Patients With ARF/ARDS Experienced No Death, Few Complications From Lung Biopsy

Lung biopsies aimed at identifying the underlying causes of acute respiratory failure and ARDS present no mortality risk.

Patients with acute respiratory failure (ARF), including those with acute respiratory distress syndrome (ARDS), experienced no deaths and few complications from undergoing a lung biopsy, according to review and meta-analysis results published in Respiratory Investigation.

Although lung biopsies have been suggested as a means of verifying the causes of ARF and ARDS, the safety of such biopsies has been unclear. Investigators in Japan therefore sought to assess patients with ARF or ARDS for complications of lung biopsy. Primary endpoints included cardiac complications, respiratory failure, bleeding, other major complications, and biopsy-related death.

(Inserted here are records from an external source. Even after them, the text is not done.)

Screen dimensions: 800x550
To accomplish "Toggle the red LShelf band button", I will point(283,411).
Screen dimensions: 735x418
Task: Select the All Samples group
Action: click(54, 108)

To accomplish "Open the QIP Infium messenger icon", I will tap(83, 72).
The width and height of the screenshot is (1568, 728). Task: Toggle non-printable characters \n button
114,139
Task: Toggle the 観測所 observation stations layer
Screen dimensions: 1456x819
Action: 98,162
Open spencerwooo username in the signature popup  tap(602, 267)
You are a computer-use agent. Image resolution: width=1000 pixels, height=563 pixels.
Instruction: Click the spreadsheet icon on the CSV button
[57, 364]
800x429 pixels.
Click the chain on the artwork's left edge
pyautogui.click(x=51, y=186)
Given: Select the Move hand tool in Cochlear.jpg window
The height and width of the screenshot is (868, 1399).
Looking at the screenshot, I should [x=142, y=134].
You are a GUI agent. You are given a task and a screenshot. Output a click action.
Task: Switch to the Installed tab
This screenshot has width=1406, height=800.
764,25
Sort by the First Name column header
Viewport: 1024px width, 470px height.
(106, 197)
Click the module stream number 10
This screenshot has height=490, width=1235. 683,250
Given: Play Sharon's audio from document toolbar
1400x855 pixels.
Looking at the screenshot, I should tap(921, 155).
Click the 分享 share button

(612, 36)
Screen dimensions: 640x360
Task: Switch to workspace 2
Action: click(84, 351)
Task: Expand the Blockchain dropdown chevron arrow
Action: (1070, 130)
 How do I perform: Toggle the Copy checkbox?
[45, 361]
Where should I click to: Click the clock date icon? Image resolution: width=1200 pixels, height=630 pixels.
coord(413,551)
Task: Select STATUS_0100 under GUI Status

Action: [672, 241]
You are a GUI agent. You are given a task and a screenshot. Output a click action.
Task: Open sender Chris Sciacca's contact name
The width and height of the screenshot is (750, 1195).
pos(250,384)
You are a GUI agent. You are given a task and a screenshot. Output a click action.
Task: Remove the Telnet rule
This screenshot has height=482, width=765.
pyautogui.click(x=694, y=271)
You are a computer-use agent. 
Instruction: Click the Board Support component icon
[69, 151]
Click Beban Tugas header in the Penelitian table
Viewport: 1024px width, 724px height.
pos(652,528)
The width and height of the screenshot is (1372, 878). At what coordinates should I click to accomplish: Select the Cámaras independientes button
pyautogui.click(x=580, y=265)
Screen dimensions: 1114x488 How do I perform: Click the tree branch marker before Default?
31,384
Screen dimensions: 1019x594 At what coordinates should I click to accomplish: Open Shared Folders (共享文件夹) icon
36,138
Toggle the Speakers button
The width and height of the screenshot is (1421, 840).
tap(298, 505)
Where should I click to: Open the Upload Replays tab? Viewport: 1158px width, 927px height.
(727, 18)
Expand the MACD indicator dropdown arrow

The researchers conducted a systematic review and meta-analysis of 13 studies (2 prospective cohort studies, and 11 retrospective cohort studies) that included 574 patients. These studies, which all evaluated surgical lung biopsies, were published in English and found in the MEDLINE and Cochrane Central Register of Controlled Trials through May 2020. Patients included were at least 16 years of age, were critically ill with ARF or ARDS and had received care in the intensive care unit or emergency department, and had required mechanical ventilation.

Investigators found median overall hospital mortality was 53% (range 17%-90%), and that no biopsy-related deaths were reported under this median. Pooled frequencies for cardiac complications were 1.03% (95% CI, 0.00%-3.73%); respiratory failure, 1.30% (95% CI, 0.00%-5.69%); bleeding, 1.46% (95% CI, 0.16%-3.56%); other major complications, 4.26% (95% CI, 0.00%-13.0%), and biopsy-related death, 0.00% (95% CI, 0.00%-0.21%).

With respect to secondary outcomes, investigators found that the pooled frequencies were as follows: infections, 2.70%; (95% CI, 0.00%-12.6%, I2= 76.8%); pneumothorax, 6.51% (95% CI, 1.89%-13.0%, I2=70.0%); and minor complications (persistent air leak, bronchopleural fistula, subcutaneous emphysema), 16.4% (95% CI, 9.71%-24.3%, I2=77.7%).

The pooled frequencies of biopsy related death, respiratory failure, cardiac complication, bleeding, and other major complications were 0.00%.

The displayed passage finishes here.